From the review of the evidence herein given and conclusions stated, respecting the same, it is plain that full knowledge of the material facts, relating to the transaction between Murphy and Thompson is not shown to have been in the possession of the defendant corporation at any time before the institution of this action.' Mr. Thompson does not testify to any statement, on his part, to the general manager or Mr. Getty, as to what the consideration of the note was. Nor is there anything in the testimony of John F. Thompson or George B. Thompson, tending to show that they revealed to any director the circumstances which constituted the ground for executing the note. No notice was given of the satisfaction of the Blackwater Lumber Company account out of the note or that the residue of it was represented by a check payable to the corporation. Nothing in the evidence shows that any record in the bank in which the corporation kept its deposits or on the books of the corporation itself, discloses the receipt of the money or its appropriation to the use of the defendant company. This failure to bring home to the defendant knowledge of the material facts, in connection with its silence, makes a fatal defect in the case, and, therefore, the court should have sustained the demurrer to the evidence.

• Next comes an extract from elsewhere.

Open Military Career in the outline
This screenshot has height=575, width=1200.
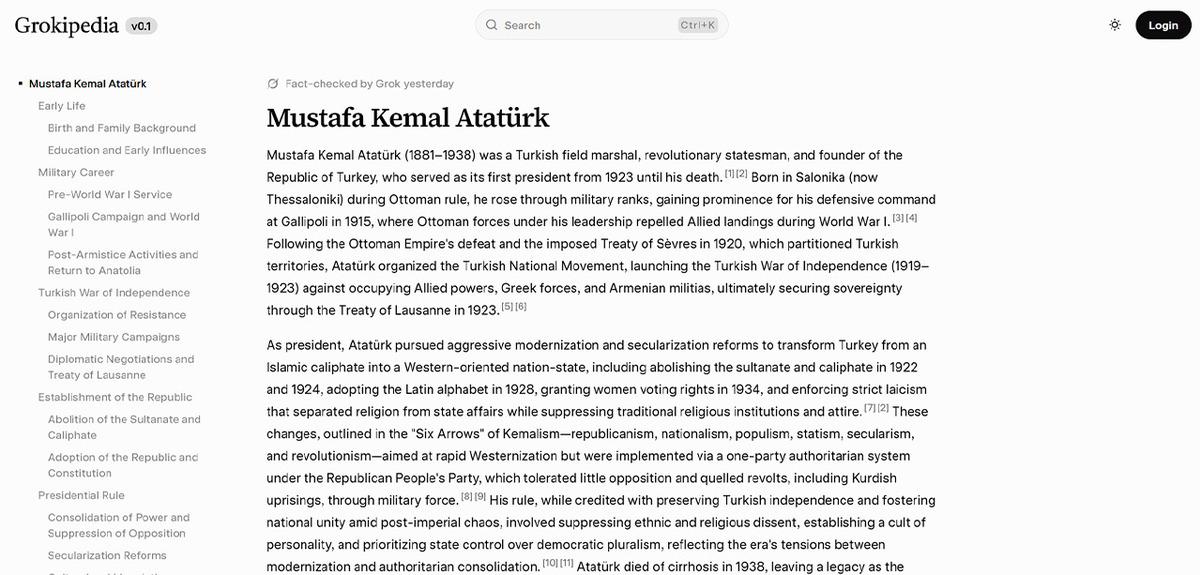[76, 172]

Although no cross-assignment of error is made by the ap-pellee, respecting the rulings of the court upon the evidence offered and rejected, it may be prudent to say whether the court erred in refusing to permit certain evidence to be introduced. The offers will be stated in the language of the record. On the examination of A. Thompson, his attorney made the following offer:
“The plaintiff proposed-to prove by this witness that P. M. Murphy was held out to the public generally as the financial agent of the Laboringman’s Mercantile and Manufacturing Company, and it was understood by the public generally that the said Murphy was the chief financial agent of the said Mercantile company, with the right to execute its notes and other paper, to secure loans for said defendant company and *53so forth, to which offering the defendant objected, which objection was sustained, to which the plaintiff excepted, by-asking the following questions:
Q. Do you know the general reputation that Mr. Murphy has in Davis, with respect to this company, — the connection that he had with it, as to having charge of the finances and financial affairs of the Laboringman’s Mercantile and Manufacturing Company?
Q. Did you, at the time you loaned this money, understand, or have information that Mr. Murphy was the financial agent of this Company?
Q. You may state who it was that seemed to have charge of the financial affairs of the defendant mercantile company.
Q. You may state, if you know, how Murphy was held out to the general public with respect to transacting the financial affairs and business of the mercantile company, this defendant?” Upon the examinations of witnesses George B. Thompson and IT. A. Oruickshank, similar offers were made.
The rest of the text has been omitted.